Permissions in Embedding
You can control permissions in Zenlytic via access controls using both access filters (row-based) and access grants (column-based). Docs on those are here.
Setting up the access permissions
To start, you'll define the logic to determine when an access grant is allowed or not allowed. For example, with these definitions, which are found in the model file:
version: 1
type: model
name: demo
connection: demo_snowflake
access_grants:
- name: events_access
user_attribute: events
allowed_values:
- has_events
- name: revenue_access
user_attribute: revenue
allowed_values:
- has_revenue
- name: sessions_access
user_attribute: sessions
allowed_values:
- has_sessions
...
In this example, if you pass the user attribute {"revenue": "has_revenue"}
the session will have access to all tables governed by the revenue_access
access grant.
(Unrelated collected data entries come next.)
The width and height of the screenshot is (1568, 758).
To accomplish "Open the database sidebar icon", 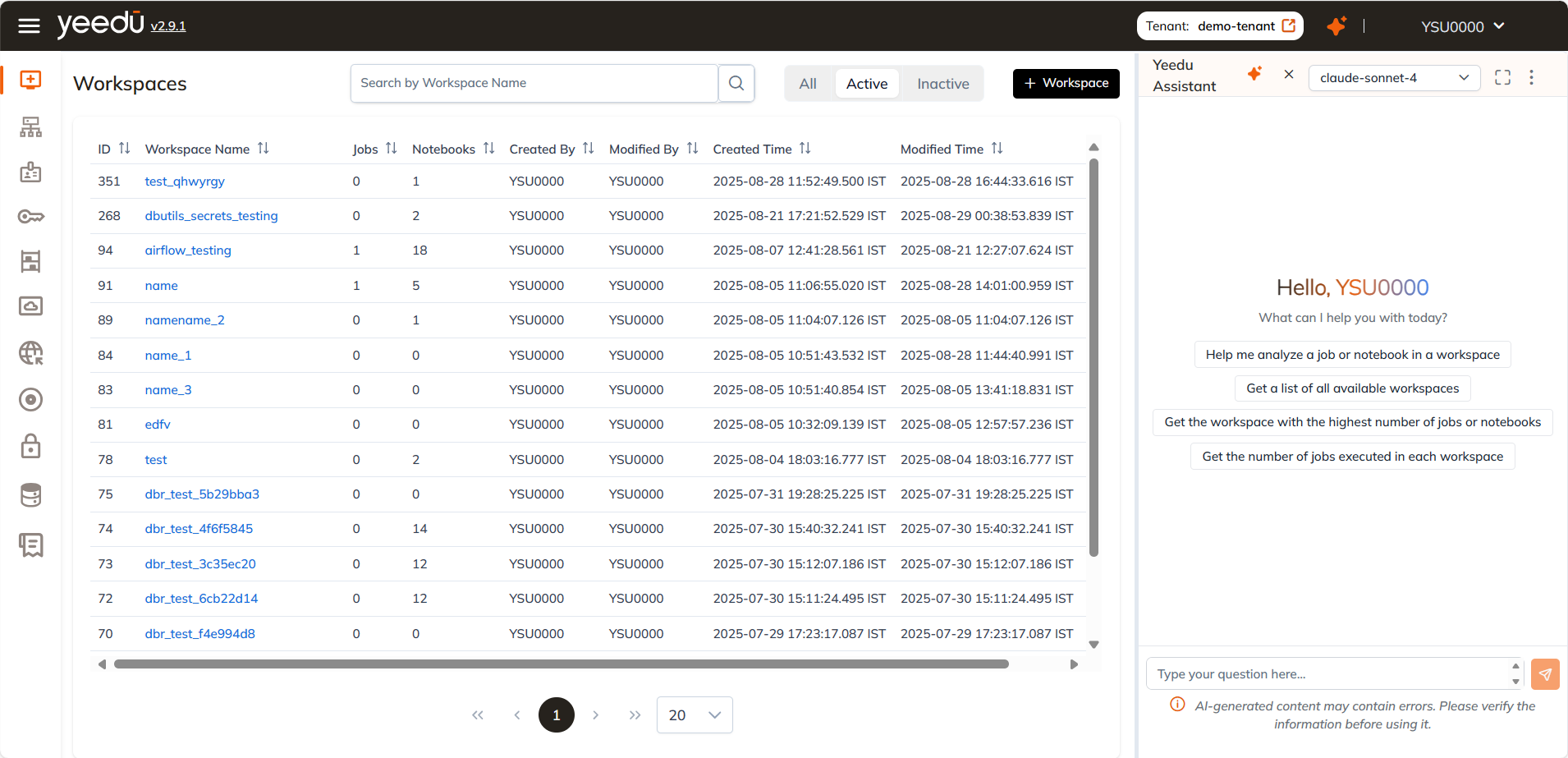I will [x=30, y=495].
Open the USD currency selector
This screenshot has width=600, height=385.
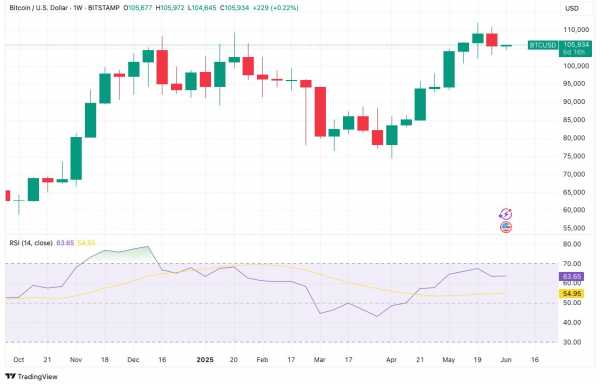[572, 8]

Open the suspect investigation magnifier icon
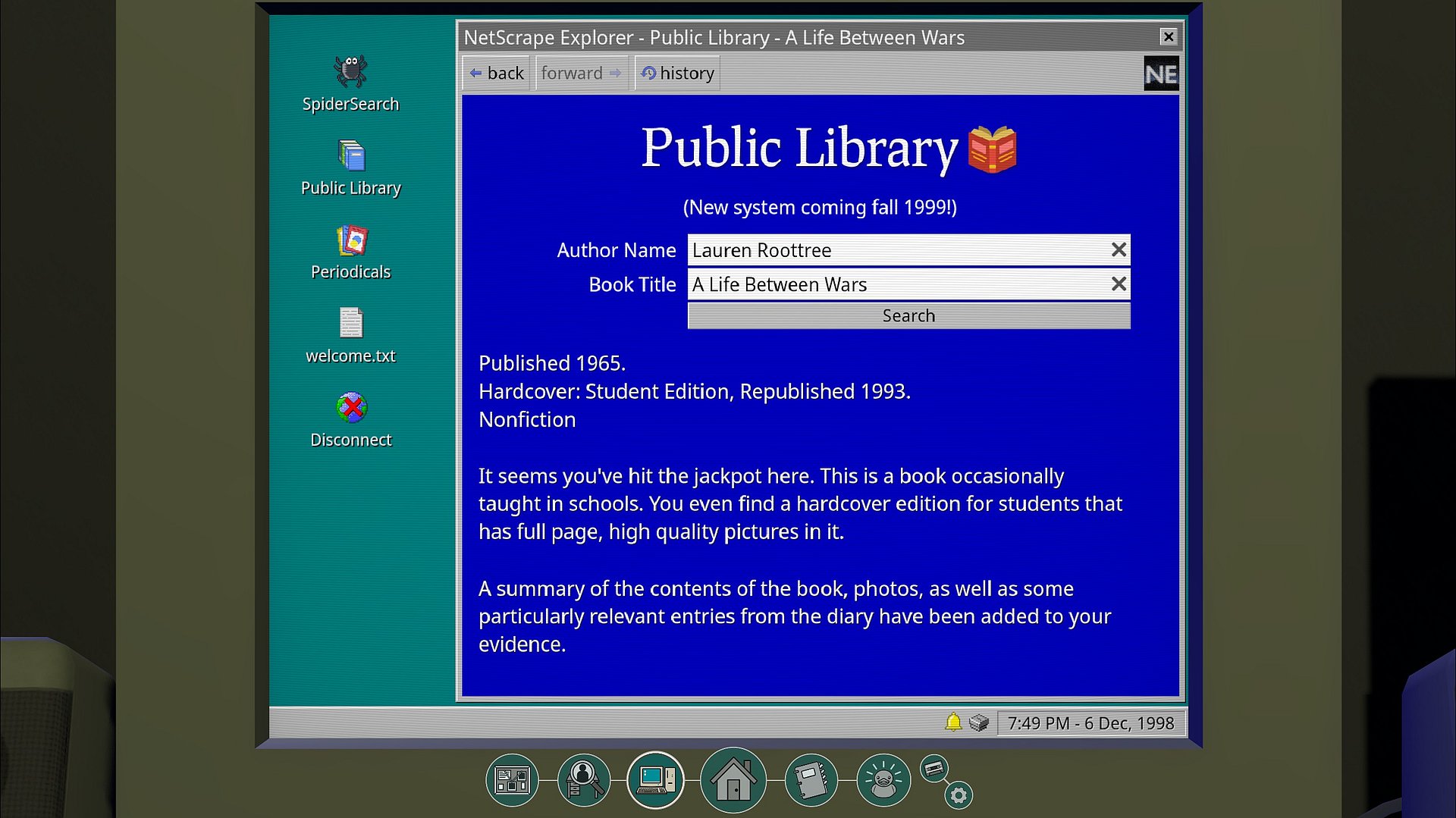click(x=583, y=780)
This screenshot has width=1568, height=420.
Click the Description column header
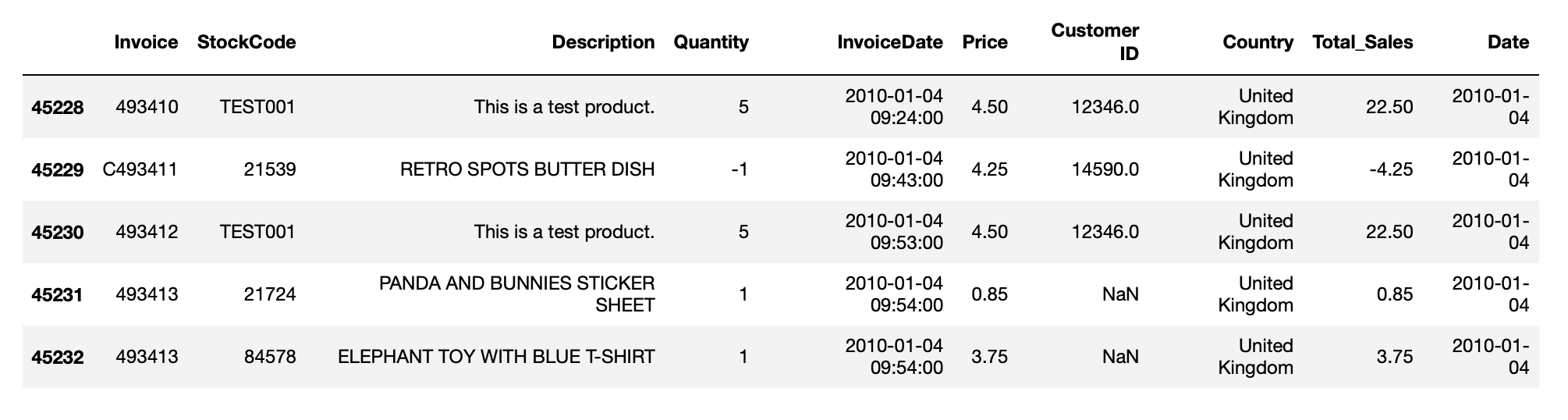[x=603, y=42]
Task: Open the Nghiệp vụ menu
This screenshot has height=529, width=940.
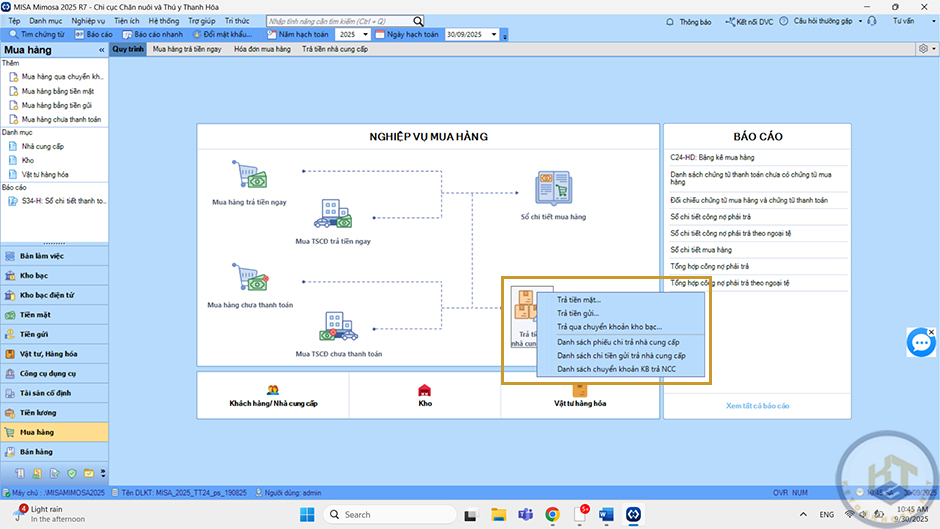Action: coord(88,20)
Similarly, if you pass the user attribute with any other value besides "has_revenue"
the session will not have access to the tables governed by that access grant (e.g. {"revenue": "no_revenue"}
).
You can restrict a view or a field with an access grant by name, by adding the property required_access_grants
with an array of the grants the user must possess:
required_access_grants:
- revenue_access
Full Example
Using the above model as our model, consider the following four views:
name: orders
type: view
model_name: demo
default_date: order_created_at
required_access_grants:
- revenue_access
fields:
...
name: events
type: view
model_name: demo
sql_table_name: DEMO_PROD.EVENTS
default_date: event_timestamp
required_access_grants:
- events_access
name: pg_orders
type: view
model_name: pg_demo
sql_table_name: demo.public.orders
default_date: order_created_at
required_access_grants:
- revenue_access
name: sessions
type: view
model_name: demo
sql_table_name: wcb.sessions
default_date: session_date
required_access_grants:
- sessions_access
When requesting the signed API for the session if you pass the set of user_attributes
{
"events": "has_events",
"revenue": "no_revenue",
"sessions": "no_sessions"
}
Which looks like this in Postman
The session that is generated will NOT have access to any of pg_orders
, orders
, or sessions
. It will only have access to the events
table (assuming these four tables are the only ones in our model). Zoë will not be able to see those three tables the user does not have access to, and will have no idea that they exist.
Conversely, if you pass the following user_attributes
{
"events": "no_events",
"revenue": "has_revenue",
"sessions": "has_sessions"
}
The user will have access to the pg_orders
, sessions
, and orders
tables, but will NOT have access to the events
table.
You can apply similar logic to fields as well to define more granular permissions inside of tables.